# TEKS BACAAN
Enggak Mesti Di Sekolahan
Sebelumnya saya ucapkan selamat Hari Pendidikan Nasional buat anda semua, para tenaga pengajar, siswa atau siapapun anda yang mempunyai kepedulian dengan dunia pendidikan di negeri ini.
Nah sekarang saya akan sedikit berbagi sebuah kenangan saat saya di bangku sekolah. Jaman tatkala televisi masih menjadi barang yang langka dalam masyarakat kita. Saat dimana saya seringkali numpang menonton siaran televisi di rumah tetangga depan bareng tetangga-tetangga lain yang belum mempunyai televisi di rumahnya.
Dulu yang namanya stasiun televisi tentunya tidak sebanyak sekarang. Hanya TVRI satu-satunya stasiun yang bisa diakses. Dunia Berita, Kelompencapir, Cerdas Cermat, Siaran Pedesaan sampai Laporan Khusus Sidang Kabinet, mungkin itulah beberapa acara yang mau tidak mau harus kami lihat di sela-sela menunggu acara hiburan macam Aneka Ria Safari, Kameria Ria, Film Cerita Akhir Pekan dan acara hiburan lainnya.
Menarik karena selain bisa nonton televisi bareng tetangga kanan kiri, sayapun secara tidak langsung bisa belajar dari acara-acara TVRI yang mungkin di jaman sekarang dianggap sebagai acara yang kurang menarik. Kala itu sayapun bisa paham sesuatu saat mengamati obrolan atau debat polos para tetangga saat mereka menemukan sesuatu yang baru dari acara televisi yang mereka tonton.

# BAGIAN DATA
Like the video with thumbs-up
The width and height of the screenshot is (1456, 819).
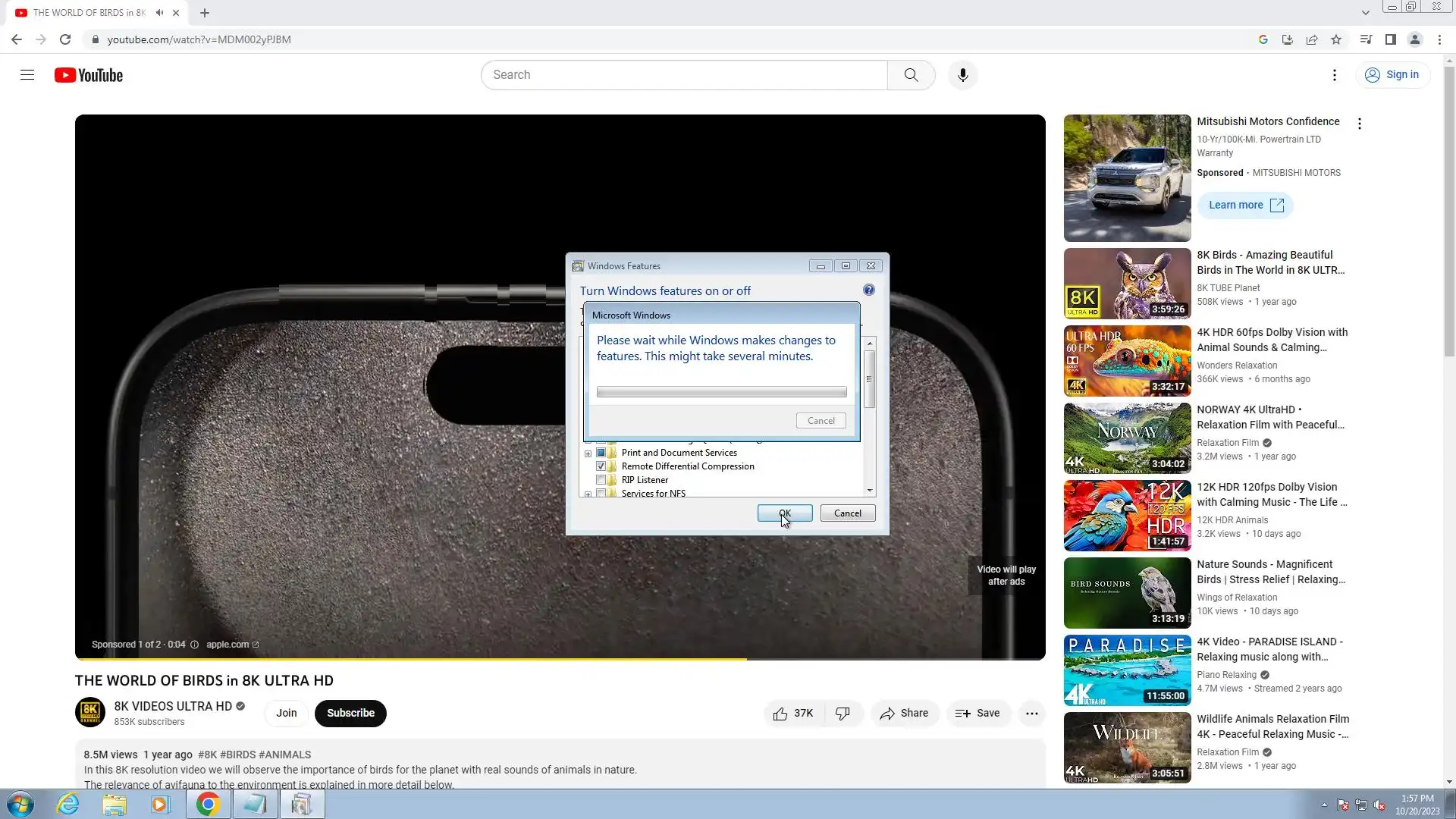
--
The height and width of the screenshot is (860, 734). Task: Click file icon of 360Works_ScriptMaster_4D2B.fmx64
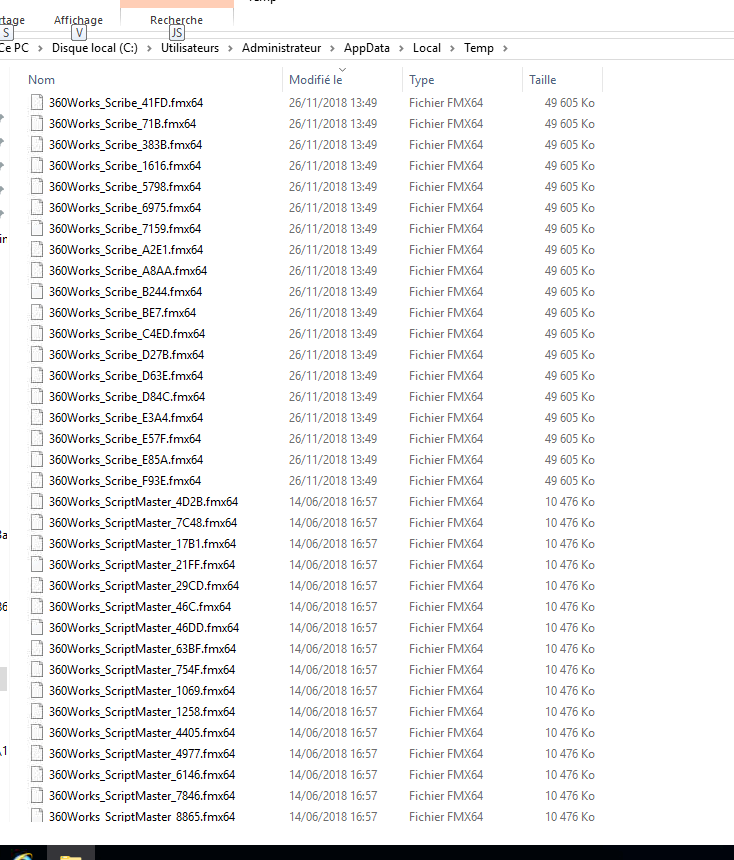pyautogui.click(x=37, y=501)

# PETUNJUK PENGERJAAN
[1] Sebutkan semua acara TVRI dalam teks bacaan yang mau tidak mau harus ditonton sambil menunggu acara hiburan.
[2] Salin kata demi kata bagian teks bacaan, dimulai dari kata "Nah sekarang saya" dan berhenti setelah kata "acara hiburan lainnya.".
Baris-baris data tidak diperlukan untuk menyelesaikan tugas.

# PEMBAHASAN JAWABAN
[1] Dunia Berita, Kelompencapir, Cerdas Cermat, Siaran Pedesaan, dan Laporan Khusus Sidang Kabinet.

[2]
Nah sekarang saya akan sedikit berbagi sebuah kenangan saat saya di bangku sekolah. Jaman tatkala televisi masih menjadi barang yang langka dalam masyarakat kita. Saat dimana saya seringkali numpang menonton siaran televisi di rumah tetangga depan bareng tetangga-tetangga lain yang belum mempunyai televisi di rumahnya.
Dulu yang namanya stasiun televisi tentunya tidak sebanyak sekarang. Hanya TVRI satu-satunya stasiun yang bisa diakses. Dunia Berita, Kelompencapir, Cerdas Cermat, Siaran Pedesaan sampai Laporan Khusus Sidang Kabinet, mungkin itulah beberapa acara yang mau tidak mau harus kami lihat di sela-sela menunggu acara hiburan macam Aneka Ria Safari, Kameria Ria, Film Cerita Akhir Pekan dan acara hiburan lainnya.